Stokowski’s version of Pictures at an Exhibition was deliberately cruder and painted in more primary colours than Ravel’s far better known 1922 orchestration. Given that lacks Tuileries, The market at Limoges and one of the Promenade episodes, it is also rather shorter. As Serebrier himself rightly says in the booklet notes, it is pointless to compare Stokowski and Ravel, for each was reinterpreting the original Mussorgsky piano work from a completely different perspective. The more overtly “Slavic” Stokowski version, also very well recorded a decade ago by another admirer, Mathias Bamert (on Chandos 9445), certainly deserves an occasional airing and the young Spaniards on this DVD certainly respond enthusiastically and with gusto – but invariably musically - to its inherent panache.
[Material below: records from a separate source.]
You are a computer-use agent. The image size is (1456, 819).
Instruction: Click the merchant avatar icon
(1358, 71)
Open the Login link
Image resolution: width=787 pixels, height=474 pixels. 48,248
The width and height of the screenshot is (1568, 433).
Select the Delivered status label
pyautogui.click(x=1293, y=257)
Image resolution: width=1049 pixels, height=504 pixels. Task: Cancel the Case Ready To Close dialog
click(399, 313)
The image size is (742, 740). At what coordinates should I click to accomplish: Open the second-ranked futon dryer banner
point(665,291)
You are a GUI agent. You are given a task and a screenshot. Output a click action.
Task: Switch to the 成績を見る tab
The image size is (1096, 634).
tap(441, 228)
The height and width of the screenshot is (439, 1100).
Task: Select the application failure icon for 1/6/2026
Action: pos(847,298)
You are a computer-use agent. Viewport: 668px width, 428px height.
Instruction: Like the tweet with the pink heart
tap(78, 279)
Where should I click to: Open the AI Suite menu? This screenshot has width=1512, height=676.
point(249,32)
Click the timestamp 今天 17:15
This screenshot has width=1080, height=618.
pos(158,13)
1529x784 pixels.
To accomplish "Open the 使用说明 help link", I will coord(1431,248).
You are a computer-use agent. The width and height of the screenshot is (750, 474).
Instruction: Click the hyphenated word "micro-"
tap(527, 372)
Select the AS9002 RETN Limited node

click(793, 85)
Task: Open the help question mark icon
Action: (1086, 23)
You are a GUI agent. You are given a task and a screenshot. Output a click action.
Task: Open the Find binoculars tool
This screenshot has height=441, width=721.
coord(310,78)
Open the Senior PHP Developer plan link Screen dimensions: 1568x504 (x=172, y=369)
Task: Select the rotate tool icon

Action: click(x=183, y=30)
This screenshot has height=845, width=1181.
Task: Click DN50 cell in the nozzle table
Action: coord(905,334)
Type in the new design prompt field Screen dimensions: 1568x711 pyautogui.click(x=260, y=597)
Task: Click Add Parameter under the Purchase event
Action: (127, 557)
The performance once more showcases the obviously well-drilled orchestra’s rich, sonorous strings (for a good example look no further than the opening Promenade), its plangent, colourful woodwinds (the Ballet of the chickens in their shells), the appropriately powerful and characterful brass (Bydlo, The hut on fowl’s legs, The great gate of Kiev) and an array of percussionists and timpanists who understandably seem to be having the most fun of all (Catacombs and The great gate of Kiev).
 
From all appearances, conductor Jose Serebrier enjoys a genuine rapport with the orchestra. He gives clear directions that are carefully followed by the young musicians, and the results are of a very high standard indeed. Watching this, it is difficult to understand why Spain still lacks a world class symphony orchestra to its name.
 
Chester cathedral’s acoustics are, on the whole, well tamed: I have certainly attended concerts in cathedrals where reverberation has been much more of an issue than here. The video director has also done a more than competent job and ensures that the camera is always appropriately angled and ready whenever a particular instrument needs to be highlighted. Unlike an opera or ballet performance, I don’t know that I would want to watch an orchestral concert over and over again – but, as a one-off, this is all very impressive and certainly very well worth watching.